Wichtige Hinweise zu Radlerhosen

  • Träger oder nicht: Radlerhosen gibt es mit Trägern (Bib-Shorts) oder ohne.
  • Drunter immer ohne: Eine Radhose trägt man direkt auf der Haut.
  • Nicht überdehnen: Die Hose sollte eng anliegen, aber keineswegs zu klein ausfallen.

Nützliches Zubehör

Fahrradhandschuhe schützen deine Hände vor Erschütterungen und bieten zusätzlichen Grip am Lenker. Im Winter verhindern sie das Auskühlen der Finger. Je nach Jahreszeit und Art der Ausfahrt kann man als Radfahrer noch weitere Bekleidungsstücke gut gebrauchen:

  • Handschuhe: Die schützen vor allem vor Blasen an den Händen und sind auf längeren Touren unverzichtbar.
  • Armlinge und Beinlinge: Die dünnen Sleeves, die man sich bei Bedarf über Arme und Unterschenkel zieht, sorgen für zusätzliche Wärme.
  • Winterequipment: Nützlich sind etwa Radmützen, die unter dem Helm getragen werden können, und Überschuhe, die die Füßchen warm halten.
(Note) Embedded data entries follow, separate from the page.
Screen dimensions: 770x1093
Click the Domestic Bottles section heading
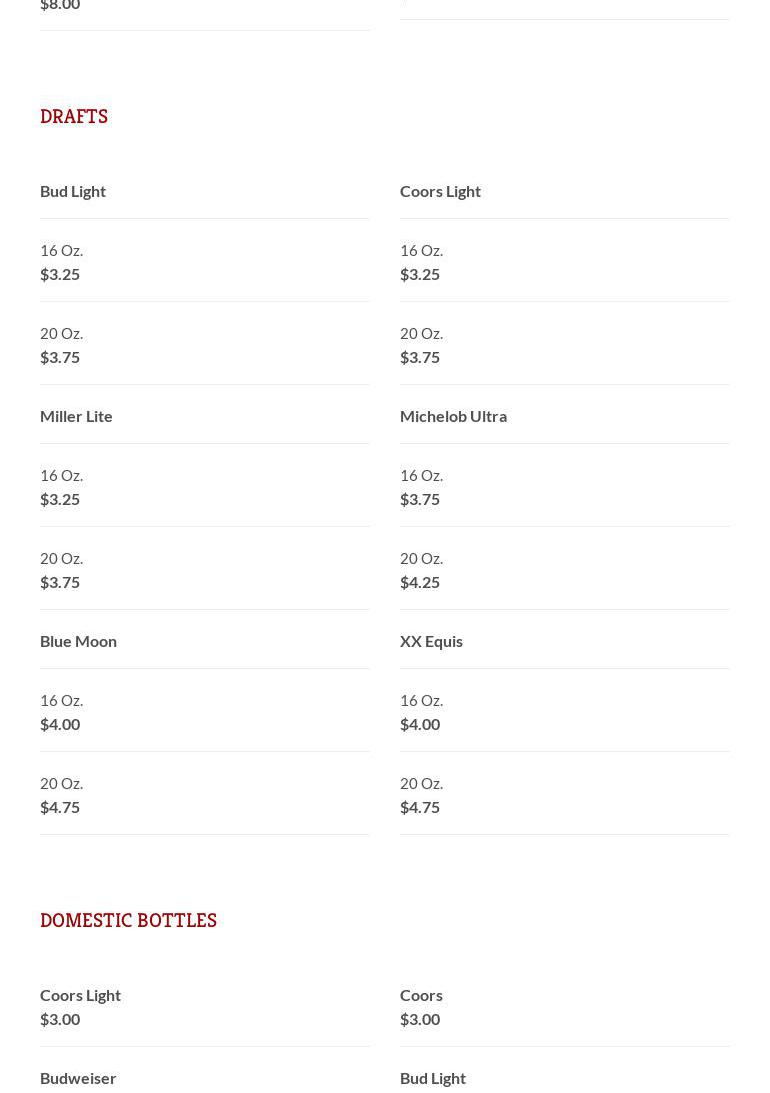(128, 921)
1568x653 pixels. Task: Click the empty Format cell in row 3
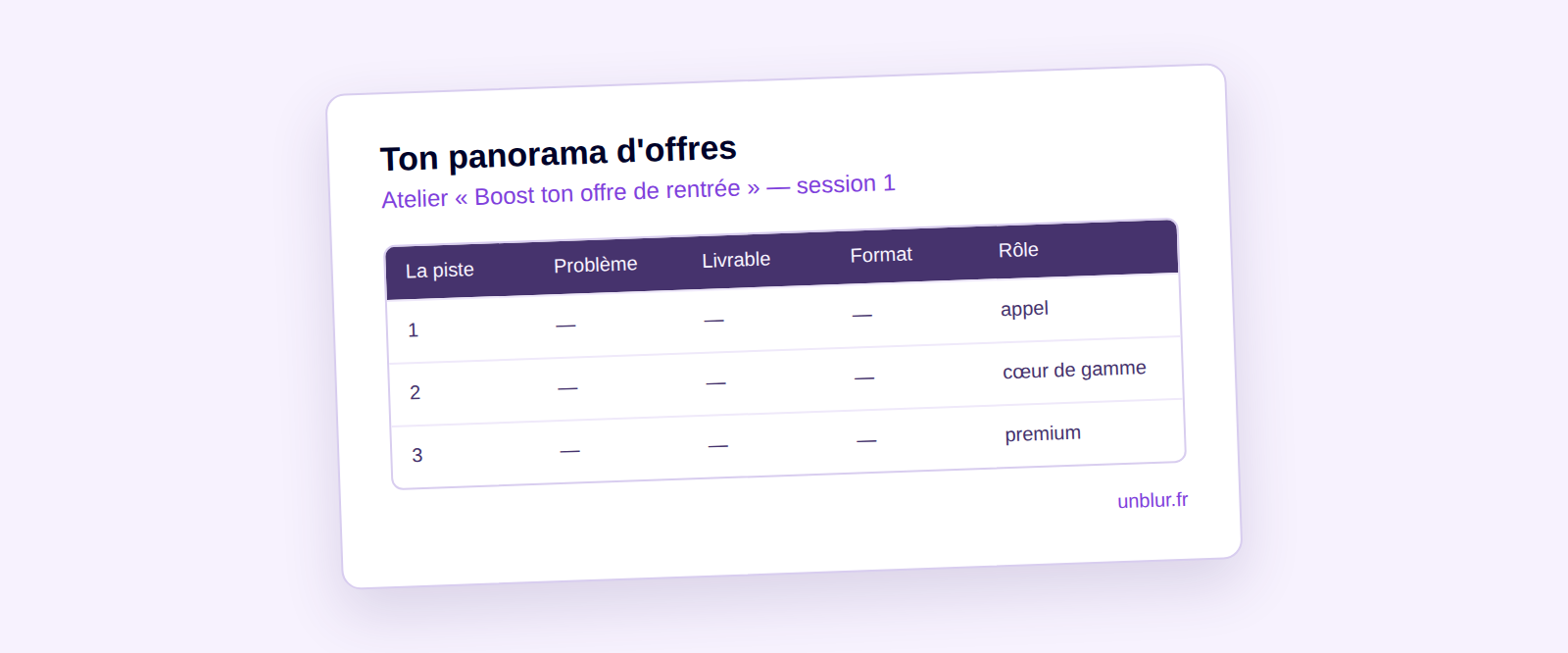pyautogui.click(x=866, y=440)
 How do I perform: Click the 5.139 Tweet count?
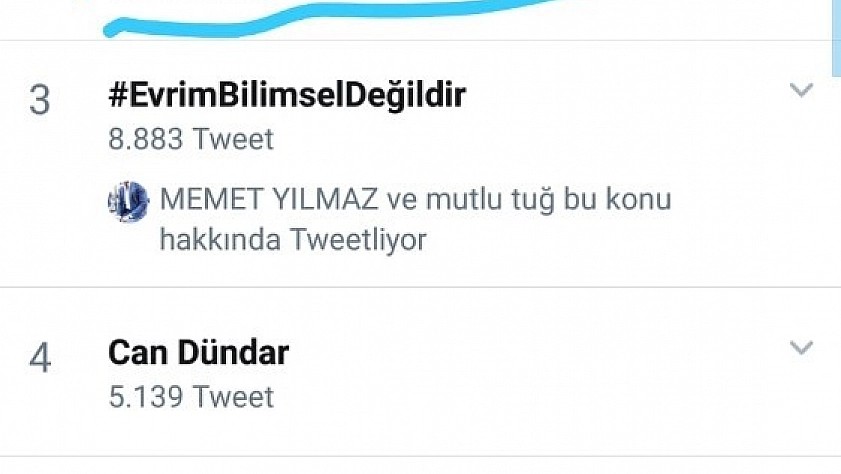tap(191, 397)
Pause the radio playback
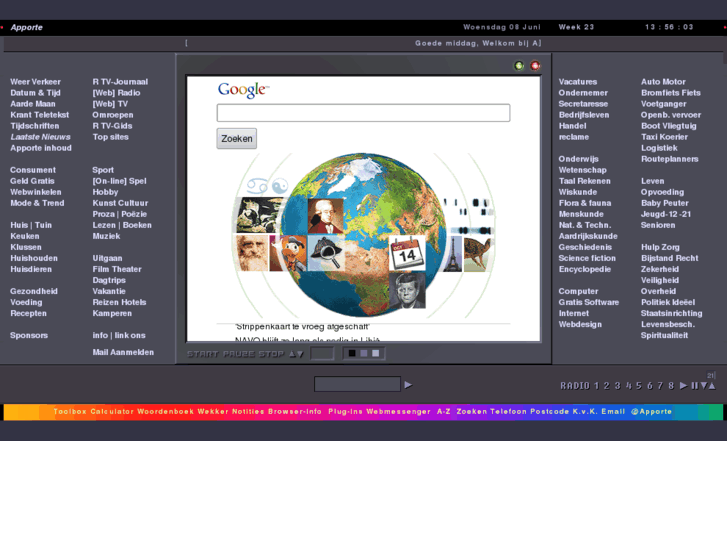The width and height of the screenshot is (727, 545). pyautogui.click(x=695, y=385)
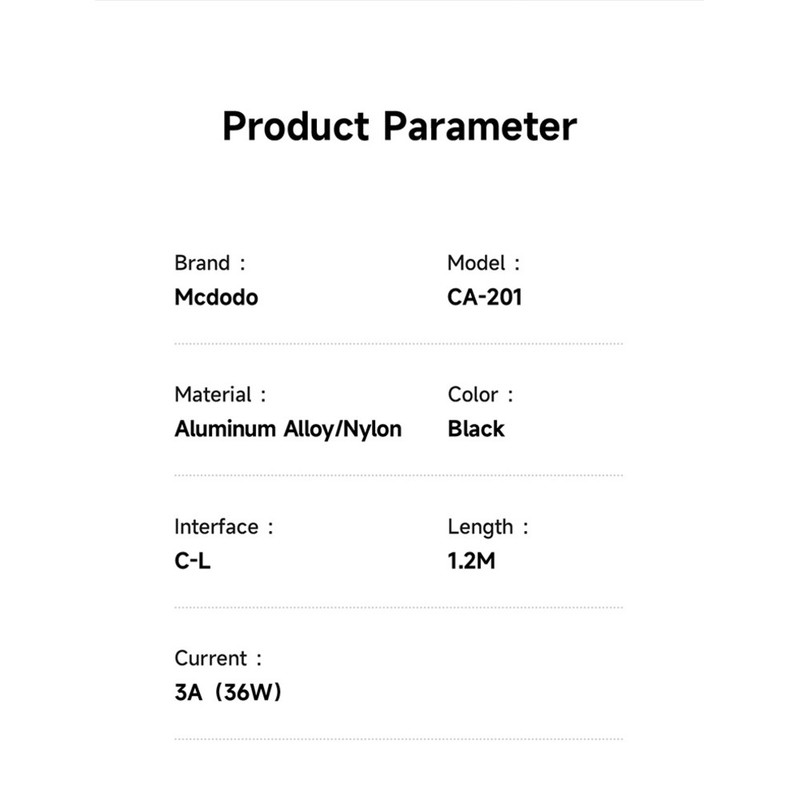800x800 pixels.
Task: Click the dotted divider below C-L
Action: coord(398,607)
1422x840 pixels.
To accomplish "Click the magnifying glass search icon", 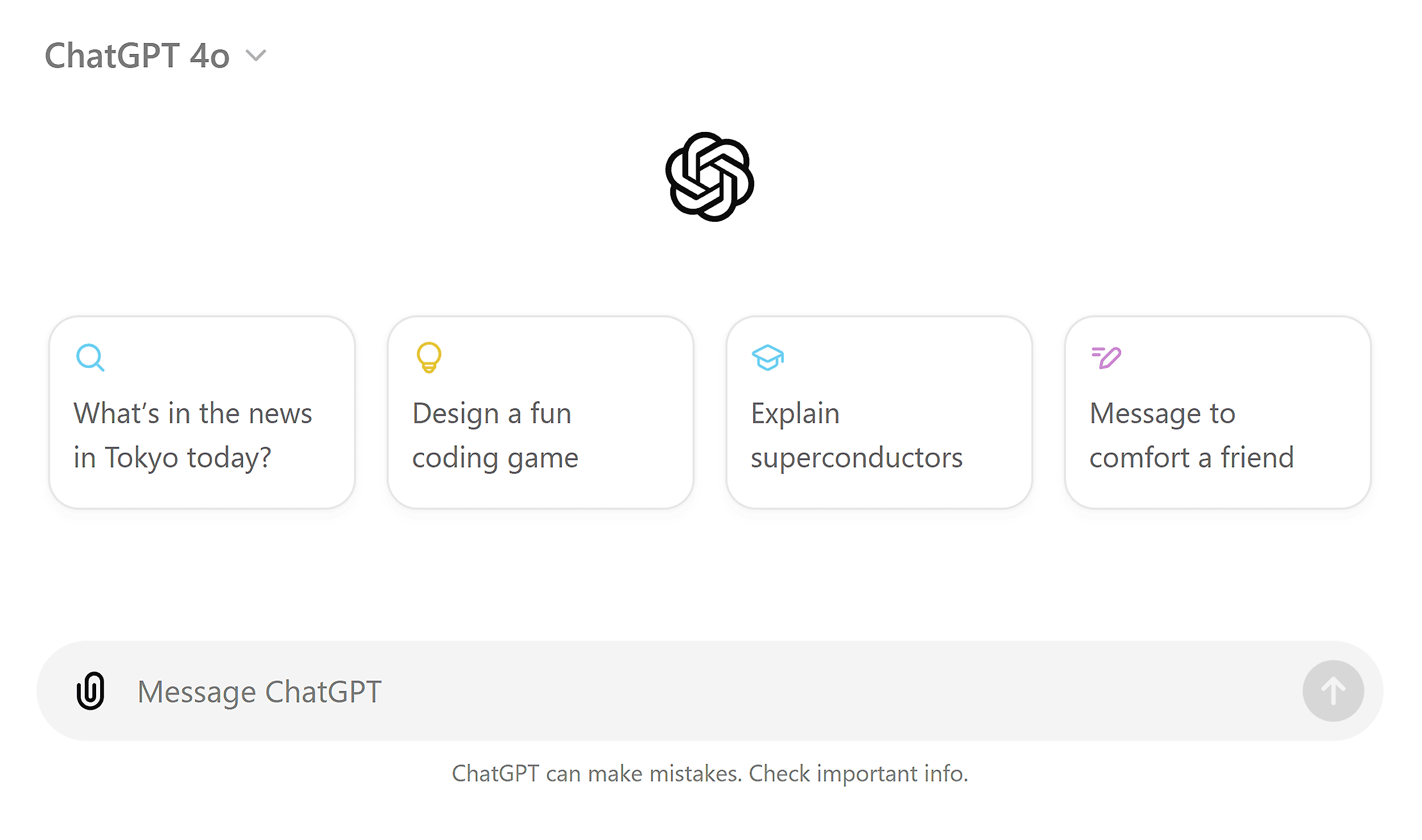I will coord(90,357).
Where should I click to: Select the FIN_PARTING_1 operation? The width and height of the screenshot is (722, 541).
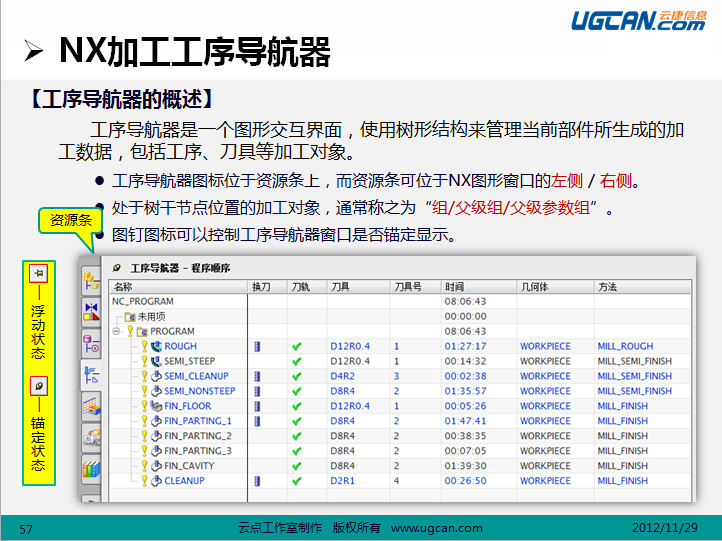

Die Auswahl an Fahrradbekleidung kann zu Anfang ohne Frage ziemlich einschüchternd wirken. An ein paar Dinge kannst du dich aber halten: Unserer Meinung nach sind eine gepolsterte Fahrradhose und eine gute Wind- bzw. Regenjacke die beiden Must-Haves, die jeder Radler haben sollte. Natürlich gehören auch Fahrradschuhe dazu. Darüber hinaus hängt es davon ab, was du mit Rad so vorhast.